- **Passage shown**
▶
FOR IMMEDIATE RELEASE
12 January 2024
Predator Oil & Gas Holdings Plc / Index: LSE / Epic: PRD / Sector: Oil & Gas
LEI 213800L7QXFURBFLDS54
Predator Oil & Gas Holdings Plc
("Predator" or the "Company" and together with its subsidiaries the "Group")
Operations update and 2024 forward work programme
Highlights
· Phase 1 Guercif rigless well testing scheduled to commence before 25 January
with Phase 2 using Sandjet scheduled for February/March
· Site visit to Cory Moruga scheduled for 22 - 26 January to begin planning for well workovers
· Cory Moruga Independent Technical Report gives P50 and P90 Contingent and Prospective gross recoverable resources of 14.31 and 21.41 million barrels respectively
· H1 2024 well workovers forecast to generate gross net operating profit of US$ 3.1 million in 12 months from H2 2024 to H1 2025
· Cory Moruga Field Development Plan for P90 Contingent and Prospective gross recoverable resources of 9.13 million barrels gives gross US$202.12 million undiscounted net operating profit (NPV@10% US$85.14 million with IRR 240.9%)
◀
- **Given material**
▶
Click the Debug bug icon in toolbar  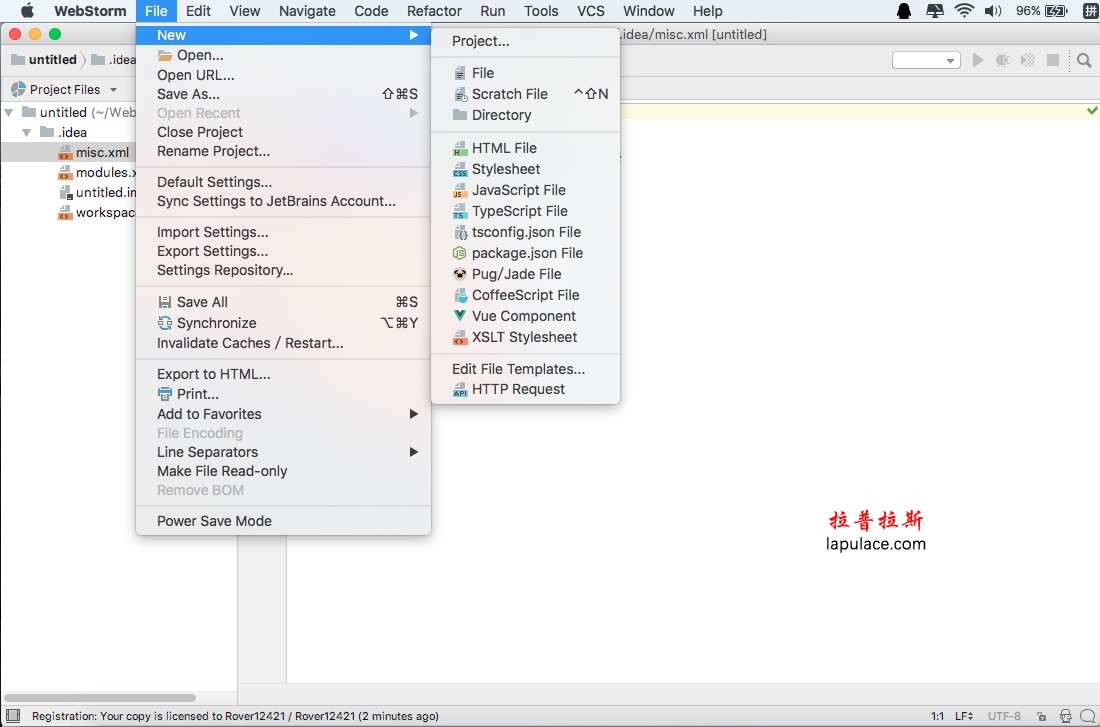1002,60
◀
- **Tasks for this exercise**
(A) According to the operations update, when is the site visit to Cory Moruga scheduled?
(B) From the operations update, write out word for word the part that opens with the words containing "Operations update and" and closes with "with IRR 240.9%)".

- **Expected answers**
(A) 22 - 26 January

(B)
Operations update and 2024 forward work programme
Highlights
· Phase 1 Guercif rigless well testing scheduled to commence before 25 January
with Phase 2 using Sandjet scheduled for February/March
· Site visit to Cory Moruga scheduled for 22 - 26 January to begin planning for well workovers
· Cory Moruga Independent Technical Report gives P50 and P90 Contingent and Prospective gross recoverable resources of 14.31 and 21.41 million barrels respectively
· H1 2024 well workovers forecast to generate gross net operating profit of US$ 3.1 million in 12 months from H2 2024 to H1 2025
· Cory Moruga Field Development Plan for P90 Contingent and Prospective gross recoverable resources of 9.13 million barrels gives gross US$202.12 million undiscounted net operating profit (NPV@10% US$85.14 million with IRR 240.9%)